Observations of the galaxy by the Chandra X-ray Observatory revealed the presence of an extended disk of hot gas with a diameter of 90,000 light years glowing in X-rays. Upon discovery, it was the largest disk of hot gas known. The disk appears flattened at the outer parts of the galaxy, indicating it is rotating. The temperature of the gas is estimated to be 0.47 ± 0.03 keV. The hot gas disk was accreted during the merger and given the gas cooling rate, the merger took place 3 billion years ago. The rotation implies it continues to carry its initial momentum.

The Hubble Space Telescope found 146 globular clusters in NGC 1700. The globular clusters with an apparent magnitude brighter than 24.5 show a twin peak distribution in color, at V−I=0.85 ± 0.05 and V−I=1.15 ± 0.05, which were also present in images taken by the Keck Observatory, where 312 globular clusters were detected. The blue population has similar color to the globular clusters in Milky Way and is representative of old metal-poor clusters, while the red population has higher metallicity, higher than the solar one, and is younger, with an estimated age of 2.5 to 5 billion years by Brown et al, while Trancho et al estimated an age of 1.7 ± 0.8 billion years for the younger clusters.

The stellar population in the core of the galaxy is younger than the rest of the galaxy, having an estimated age of about 6 billion years. The stars in the core are rotating at the opposite direction as the rest of the galaxy, and the core is characterised as kinematically decoupled. It is possible this characteristic is the result of the accretion of a smaller counter-rotating companion galaxy in an event separate from that which created the tidal tails. Statler et al estimated that the merger which resulted in the kinematically decoupled core took place 2 to 4 billion years ago. In the centre of the galaxy lies a supermassive black hole whose mass is estimated to be about 425 million based on the bulge mass-black hole mass relation.

== Nearby galaxies ==
NGC 1700 belongs to a galaxy group known as LGG 123. Other members of the group include the galaxies NGC 1729, NGC 1741, IC 2102, and IC 399. NGC 1699 lies at a projected distance of 6.5 arcminutes.

(Saved data entries)
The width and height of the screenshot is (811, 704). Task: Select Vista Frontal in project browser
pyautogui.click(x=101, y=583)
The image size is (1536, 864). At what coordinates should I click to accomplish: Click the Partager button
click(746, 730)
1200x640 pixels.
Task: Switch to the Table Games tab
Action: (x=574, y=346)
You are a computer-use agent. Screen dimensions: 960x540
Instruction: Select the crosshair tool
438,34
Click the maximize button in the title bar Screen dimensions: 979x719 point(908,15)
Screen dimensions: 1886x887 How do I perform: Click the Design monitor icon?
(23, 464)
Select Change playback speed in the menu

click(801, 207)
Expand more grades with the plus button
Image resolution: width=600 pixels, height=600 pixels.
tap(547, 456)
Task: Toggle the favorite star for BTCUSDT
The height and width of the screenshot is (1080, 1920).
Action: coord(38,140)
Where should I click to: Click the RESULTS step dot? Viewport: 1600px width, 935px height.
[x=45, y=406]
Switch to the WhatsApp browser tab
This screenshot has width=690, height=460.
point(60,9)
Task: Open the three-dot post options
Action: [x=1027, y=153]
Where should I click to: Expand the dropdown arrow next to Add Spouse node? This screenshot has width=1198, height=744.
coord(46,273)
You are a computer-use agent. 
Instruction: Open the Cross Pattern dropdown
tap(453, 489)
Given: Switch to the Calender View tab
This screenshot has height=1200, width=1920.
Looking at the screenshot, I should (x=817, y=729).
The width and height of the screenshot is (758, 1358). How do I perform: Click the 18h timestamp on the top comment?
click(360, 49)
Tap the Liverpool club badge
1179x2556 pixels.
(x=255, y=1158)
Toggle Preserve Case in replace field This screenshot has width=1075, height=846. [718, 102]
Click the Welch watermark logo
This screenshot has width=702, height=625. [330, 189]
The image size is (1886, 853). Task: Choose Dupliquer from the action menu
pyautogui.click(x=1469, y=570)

[TASKS FOR THIS EXERCISE]
(1) Print the part of the NGC 1700 passage that begins at the words "The stellar population" and stops after "hole mass relation.", copied word for word.
(2) Translate this sentence from the NGC 1700 passage into Spanish: "The Hubble Space Telescope found 146 globular clusters in NGC 1700."

[COMPLETED EXERCISE]
(1)
The stellar population in the core of the galaxy is younger than the rest of the galaxy, having an estimated age of about 6 billion years. The stars in the core are rotating at the opposite direction as the rest of the galaxy, and the core is characterised as kinematically decoupled. It is possible this characteristic is the result of the accretion of a smaller counter-rotating companion galaxy in an event separate from that which created the tidal tails. Statler et al estimated that the merger which resulted in the kinematically decoupled core took place 2 to 4 billion years ago. In the centre of the galaxy lies a supermassive black hole whose mass is estimated to be about 425 million based on the bulge mass-black hole mass relation.

(2) El telescopio espacial Hubble encontró 146 cúmulos globulares en NGC 1700.